When Bay City, now Seal Beach, built its pier in 1906, it was, at 1,865 feet, the longest south of San Francisco. A roller coaster was imported from the San Francisco world's fair in 1915 and reassembled at the foot of the pier, and a dance hall joined it there.
There were failures too (two attempts to build an ocean wharf at Corona del Mar failed in the early 1900s), but piers sprang up in San Clemente, Balboa and Huntington Beach. The city of Newport Beach bought the old McFadden wharf in 1922 and converted it into a public fishing pier. Balboa built its still-standing Fun Zone, a short walk from the pier, in the 1930s.
Today, the piers still stand, to greater and lesser degrees, as picturesque reminders of a fast-dwindling Orange County past.
Something about walking out over the waves, about extending the hold of the land a few tenuous piling-supported steps, continues to hold its fascination. The Huntington Beach pier was largely destroyed in a series of storms in the 1980s, but civic leaders are continuing their drive to raise funds to put it back up. Today, more than 100 years after the McFaddens put up that first wharf, Huntington Beach sees its pier as a necessary anchor to an extensive downtown redevelopment project.
The charms and attractions of Orange County piers vary, but there are a few constants: fishing enthusiasts along the railings, ignoring the printed warnings against overhead casting; gulls hovering in hopes of a few loose fish scraps or french fries; strollers, alone or in couples and groups; and some of the most beautiful sunset views to be had.

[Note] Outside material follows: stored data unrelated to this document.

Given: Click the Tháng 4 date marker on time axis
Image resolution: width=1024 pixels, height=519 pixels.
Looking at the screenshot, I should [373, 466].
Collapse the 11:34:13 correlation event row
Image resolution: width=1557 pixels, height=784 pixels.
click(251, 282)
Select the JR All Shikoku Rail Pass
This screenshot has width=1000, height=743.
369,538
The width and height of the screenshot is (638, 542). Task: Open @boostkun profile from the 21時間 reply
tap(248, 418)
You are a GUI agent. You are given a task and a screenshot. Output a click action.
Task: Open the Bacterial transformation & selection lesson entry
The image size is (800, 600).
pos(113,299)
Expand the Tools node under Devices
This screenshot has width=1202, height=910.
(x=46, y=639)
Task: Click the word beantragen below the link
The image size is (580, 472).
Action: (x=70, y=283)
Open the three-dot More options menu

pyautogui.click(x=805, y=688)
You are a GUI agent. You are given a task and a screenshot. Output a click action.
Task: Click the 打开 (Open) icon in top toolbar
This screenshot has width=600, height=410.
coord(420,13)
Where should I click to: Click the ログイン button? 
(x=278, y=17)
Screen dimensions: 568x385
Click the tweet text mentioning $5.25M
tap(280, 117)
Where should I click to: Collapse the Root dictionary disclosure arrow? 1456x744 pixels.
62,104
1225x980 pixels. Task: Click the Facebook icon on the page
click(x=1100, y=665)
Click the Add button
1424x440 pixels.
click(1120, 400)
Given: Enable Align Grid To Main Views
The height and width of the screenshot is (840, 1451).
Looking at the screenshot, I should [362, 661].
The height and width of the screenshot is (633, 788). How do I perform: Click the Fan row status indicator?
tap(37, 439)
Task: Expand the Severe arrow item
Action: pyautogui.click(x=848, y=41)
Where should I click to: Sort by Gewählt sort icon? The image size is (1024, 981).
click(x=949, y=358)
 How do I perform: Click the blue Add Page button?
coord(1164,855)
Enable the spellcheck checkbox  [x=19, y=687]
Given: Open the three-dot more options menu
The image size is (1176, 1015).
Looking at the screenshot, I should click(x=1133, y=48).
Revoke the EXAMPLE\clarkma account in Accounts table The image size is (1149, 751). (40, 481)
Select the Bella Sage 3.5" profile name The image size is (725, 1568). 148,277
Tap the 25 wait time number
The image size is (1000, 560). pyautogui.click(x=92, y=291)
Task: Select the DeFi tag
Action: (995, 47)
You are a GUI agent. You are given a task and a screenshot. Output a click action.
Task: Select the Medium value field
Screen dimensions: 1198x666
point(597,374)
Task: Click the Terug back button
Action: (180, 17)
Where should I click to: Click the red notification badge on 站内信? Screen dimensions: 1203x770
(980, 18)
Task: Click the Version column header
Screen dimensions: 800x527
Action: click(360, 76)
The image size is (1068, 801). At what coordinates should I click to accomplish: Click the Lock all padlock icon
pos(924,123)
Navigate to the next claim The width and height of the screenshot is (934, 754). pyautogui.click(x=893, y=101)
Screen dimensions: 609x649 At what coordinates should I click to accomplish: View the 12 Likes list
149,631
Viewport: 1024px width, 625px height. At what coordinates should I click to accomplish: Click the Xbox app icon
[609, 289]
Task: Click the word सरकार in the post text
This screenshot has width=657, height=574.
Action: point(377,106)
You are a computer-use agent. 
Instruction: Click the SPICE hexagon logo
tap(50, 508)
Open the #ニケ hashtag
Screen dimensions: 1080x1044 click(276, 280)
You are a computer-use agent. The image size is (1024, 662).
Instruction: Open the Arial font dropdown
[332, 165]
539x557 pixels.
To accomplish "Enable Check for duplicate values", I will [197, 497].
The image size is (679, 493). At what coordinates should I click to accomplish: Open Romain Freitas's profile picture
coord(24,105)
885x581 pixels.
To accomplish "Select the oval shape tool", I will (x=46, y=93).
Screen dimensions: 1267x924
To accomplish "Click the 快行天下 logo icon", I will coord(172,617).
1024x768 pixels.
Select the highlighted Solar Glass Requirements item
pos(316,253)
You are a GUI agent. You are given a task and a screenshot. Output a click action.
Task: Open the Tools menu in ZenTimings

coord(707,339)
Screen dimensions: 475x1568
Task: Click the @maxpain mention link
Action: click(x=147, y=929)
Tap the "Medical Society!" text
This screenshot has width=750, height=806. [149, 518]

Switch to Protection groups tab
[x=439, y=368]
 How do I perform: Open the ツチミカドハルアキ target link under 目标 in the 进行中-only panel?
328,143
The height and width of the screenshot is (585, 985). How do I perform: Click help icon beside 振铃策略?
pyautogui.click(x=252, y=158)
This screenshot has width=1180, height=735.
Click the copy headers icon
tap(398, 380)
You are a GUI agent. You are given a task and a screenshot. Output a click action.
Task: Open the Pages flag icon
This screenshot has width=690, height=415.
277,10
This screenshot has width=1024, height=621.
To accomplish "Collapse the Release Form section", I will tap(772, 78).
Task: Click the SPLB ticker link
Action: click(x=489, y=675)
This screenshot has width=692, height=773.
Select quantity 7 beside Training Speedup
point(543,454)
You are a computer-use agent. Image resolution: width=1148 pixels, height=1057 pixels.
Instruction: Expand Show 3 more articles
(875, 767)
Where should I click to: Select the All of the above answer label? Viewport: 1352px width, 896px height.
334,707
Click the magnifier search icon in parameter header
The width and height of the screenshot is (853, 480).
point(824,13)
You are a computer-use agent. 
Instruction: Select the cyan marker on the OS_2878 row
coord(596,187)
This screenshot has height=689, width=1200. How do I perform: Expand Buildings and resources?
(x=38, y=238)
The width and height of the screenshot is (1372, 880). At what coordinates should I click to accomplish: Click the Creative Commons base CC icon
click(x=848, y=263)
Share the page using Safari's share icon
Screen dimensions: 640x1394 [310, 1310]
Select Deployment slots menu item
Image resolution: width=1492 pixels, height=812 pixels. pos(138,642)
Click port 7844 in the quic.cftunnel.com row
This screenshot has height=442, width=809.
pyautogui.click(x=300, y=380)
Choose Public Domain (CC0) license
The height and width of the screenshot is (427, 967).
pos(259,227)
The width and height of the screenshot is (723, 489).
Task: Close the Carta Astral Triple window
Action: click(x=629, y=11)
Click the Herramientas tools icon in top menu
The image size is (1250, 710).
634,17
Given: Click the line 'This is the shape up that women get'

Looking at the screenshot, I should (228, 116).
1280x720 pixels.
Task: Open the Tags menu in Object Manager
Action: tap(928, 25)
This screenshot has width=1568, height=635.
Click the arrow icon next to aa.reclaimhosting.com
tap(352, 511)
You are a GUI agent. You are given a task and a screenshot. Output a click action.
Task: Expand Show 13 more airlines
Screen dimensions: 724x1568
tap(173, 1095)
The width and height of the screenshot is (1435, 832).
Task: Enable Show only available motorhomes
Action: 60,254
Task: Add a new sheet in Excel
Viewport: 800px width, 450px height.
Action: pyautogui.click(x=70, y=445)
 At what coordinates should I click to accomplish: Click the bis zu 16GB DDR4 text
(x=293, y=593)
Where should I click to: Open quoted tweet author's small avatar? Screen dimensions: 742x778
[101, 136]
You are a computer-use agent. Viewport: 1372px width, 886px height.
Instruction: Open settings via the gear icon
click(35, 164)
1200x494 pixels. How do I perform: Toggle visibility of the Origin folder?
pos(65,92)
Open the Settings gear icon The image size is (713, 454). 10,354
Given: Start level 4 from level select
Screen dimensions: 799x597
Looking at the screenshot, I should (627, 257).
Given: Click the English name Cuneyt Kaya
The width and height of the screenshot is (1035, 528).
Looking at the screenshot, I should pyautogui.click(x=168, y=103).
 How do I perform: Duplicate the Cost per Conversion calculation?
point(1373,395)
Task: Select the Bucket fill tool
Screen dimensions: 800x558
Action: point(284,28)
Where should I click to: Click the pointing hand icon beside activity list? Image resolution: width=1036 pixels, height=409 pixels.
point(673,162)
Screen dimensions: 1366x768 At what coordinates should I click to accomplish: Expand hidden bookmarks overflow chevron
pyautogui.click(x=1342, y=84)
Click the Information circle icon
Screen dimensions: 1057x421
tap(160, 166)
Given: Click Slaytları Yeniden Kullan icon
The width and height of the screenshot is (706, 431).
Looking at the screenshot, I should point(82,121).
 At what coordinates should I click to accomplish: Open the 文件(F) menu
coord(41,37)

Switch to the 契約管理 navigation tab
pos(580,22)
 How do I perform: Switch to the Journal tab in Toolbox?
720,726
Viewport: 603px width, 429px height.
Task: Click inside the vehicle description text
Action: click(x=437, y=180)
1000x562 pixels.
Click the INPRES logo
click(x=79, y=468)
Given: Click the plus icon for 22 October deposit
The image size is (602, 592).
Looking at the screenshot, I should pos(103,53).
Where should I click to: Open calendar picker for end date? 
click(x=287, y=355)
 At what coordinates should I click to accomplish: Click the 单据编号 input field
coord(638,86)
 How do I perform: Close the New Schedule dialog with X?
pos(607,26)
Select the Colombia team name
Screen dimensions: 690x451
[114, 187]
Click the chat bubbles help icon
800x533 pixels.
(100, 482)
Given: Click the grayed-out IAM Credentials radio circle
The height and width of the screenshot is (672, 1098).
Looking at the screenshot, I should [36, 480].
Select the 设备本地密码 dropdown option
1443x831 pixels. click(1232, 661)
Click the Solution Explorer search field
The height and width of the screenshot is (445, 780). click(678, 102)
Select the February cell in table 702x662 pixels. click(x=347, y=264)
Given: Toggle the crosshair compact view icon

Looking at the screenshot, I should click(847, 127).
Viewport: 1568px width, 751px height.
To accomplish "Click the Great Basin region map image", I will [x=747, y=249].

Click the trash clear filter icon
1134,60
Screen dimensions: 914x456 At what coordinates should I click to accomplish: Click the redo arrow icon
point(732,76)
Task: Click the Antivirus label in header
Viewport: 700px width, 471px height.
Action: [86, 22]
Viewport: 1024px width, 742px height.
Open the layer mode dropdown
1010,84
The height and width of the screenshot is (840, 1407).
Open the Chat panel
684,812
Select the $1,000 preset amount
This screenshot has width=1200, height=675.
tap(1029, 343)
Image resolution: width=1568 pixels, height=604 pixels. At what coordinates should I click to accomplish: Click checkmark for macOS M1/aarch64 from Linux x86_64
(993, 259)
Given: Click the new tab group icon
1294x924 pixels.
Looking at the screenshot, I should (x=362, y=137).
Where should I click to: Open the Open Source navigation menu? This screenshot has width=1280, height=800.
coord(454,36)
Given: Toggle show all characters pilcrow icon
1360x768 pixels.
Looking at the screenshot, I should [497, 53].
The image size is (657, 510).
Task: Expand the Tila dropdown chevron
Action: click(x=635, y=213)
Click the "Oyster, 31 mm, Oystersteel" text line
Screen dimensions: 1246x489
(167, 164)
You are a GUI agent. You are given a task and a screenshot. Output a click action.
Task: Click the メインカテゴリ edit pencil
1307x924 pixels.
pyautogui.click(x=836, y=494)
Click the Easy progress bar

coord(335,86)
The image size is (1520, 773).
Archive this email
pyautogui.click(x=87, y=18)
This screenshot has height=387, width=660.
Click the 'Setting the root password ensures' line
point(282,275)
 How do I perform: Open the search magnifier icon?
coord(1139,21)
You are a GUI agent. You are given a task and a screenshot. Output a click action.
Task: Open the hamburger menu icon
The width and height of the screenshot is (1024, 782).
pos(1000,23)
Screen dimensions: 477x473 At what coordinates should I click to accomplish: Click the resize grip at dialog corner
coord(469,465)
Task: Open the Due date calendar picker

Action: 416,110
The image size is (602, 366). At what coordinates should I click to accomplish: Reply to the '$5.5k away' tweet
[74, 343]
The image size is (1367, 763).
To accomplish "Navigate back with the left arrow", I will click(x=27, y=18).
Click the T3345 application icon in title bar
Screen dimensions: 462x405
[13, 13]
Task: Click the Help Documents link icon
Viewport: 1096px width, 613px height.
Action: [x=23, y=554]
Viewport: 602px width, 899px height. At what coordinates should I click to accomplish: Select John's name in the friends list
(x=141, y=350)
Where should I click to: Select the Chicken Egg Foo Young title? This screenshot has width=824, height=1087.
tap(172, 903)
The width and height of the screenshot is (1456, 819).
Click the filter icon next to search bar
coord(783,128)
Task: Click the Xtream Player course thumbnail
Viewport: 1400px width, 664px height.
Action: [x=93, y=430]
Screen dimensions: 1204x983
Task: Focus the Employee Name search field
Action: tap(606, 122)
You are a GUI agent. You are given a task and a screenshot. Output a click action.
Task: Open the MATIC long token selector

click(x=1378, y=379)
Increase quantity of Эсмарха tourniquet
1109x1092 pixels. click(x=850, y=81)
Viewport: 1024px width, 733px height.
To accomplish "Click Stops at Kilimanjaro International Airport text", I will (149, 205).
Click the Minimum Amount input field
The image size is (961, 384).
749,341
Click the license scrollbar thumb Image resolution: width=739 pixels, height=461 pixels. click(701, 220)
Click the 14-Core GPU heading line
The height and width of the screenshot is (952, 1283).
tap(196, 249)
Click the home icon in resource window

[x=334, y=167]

A guide to Orange County piers, south to north:
* San Clemente: This picturesque wooden pier has an upscale little bar and restaurant near the land's end and a coffee-snack-tackle stand--a favorite hangout for the locals--at the far end. The view to the north is spectacular as the coastline curves away to Dana Point.
Miles of beach, much of it inaccessible by car, stretch in either direction. There are not many businesses within walking distance of the pier, however, as most of the hilly country here is residential.
One of the things differentiating this pier from others in the county is the bird life. Rather than the usual gulls, hundreds of pigeons flock along the wooden walkway. Pigeon food is sold at the tackle shop for those who want to feed the winged residents.
The pier is at the bottom of Avenida del Mar. Exit the Santa Ana Freeway (Interstate 5) at Avenida Palizada and follow the signs through the city's twisting streets. A nice note for those who hate beach traffic: There's an Amtrak stop right at the foot of the pier.
* Aliso Beach: A 620-foot fishing pier culminating in a diamond-shaped head was built here in 1972. The pier itself, a strictly utilitarian affair, is set along a relatively uncluttered stretch of beach. Aliso Beach Pier is part of Aliso Beach County Park, and its amenities include parking, restrooms, a picnic area and a bike trail.
The park is in South Laguna, off Coast Highway north of Crown Valley Parkway.
* Balboa: Ruby's, a popular '50s-style diner, dominates the end of the pier, but there's still plenty of room for the fishing enthusiasts who flock here. Look before you sit down on any of the benches; they are often used to clean fish.
There are coin-operated telescopes along the railing, often monopolized in summer by teen-agers scanning the sunbathers on the beach. The view inland takes in the hills of Corona del Mar, the peaks of Saddleback and, on a clear day, the San Gabriel Mountains.
The pier and the nearby paths are heavily used by pedestrians, skaters and cyclists (skates and beach cruiser bicycles are available for rental--$5 an hour for either). Peninsula Park, which has grassy areas for games and picnicking, also has a bandstand and occasional concerts.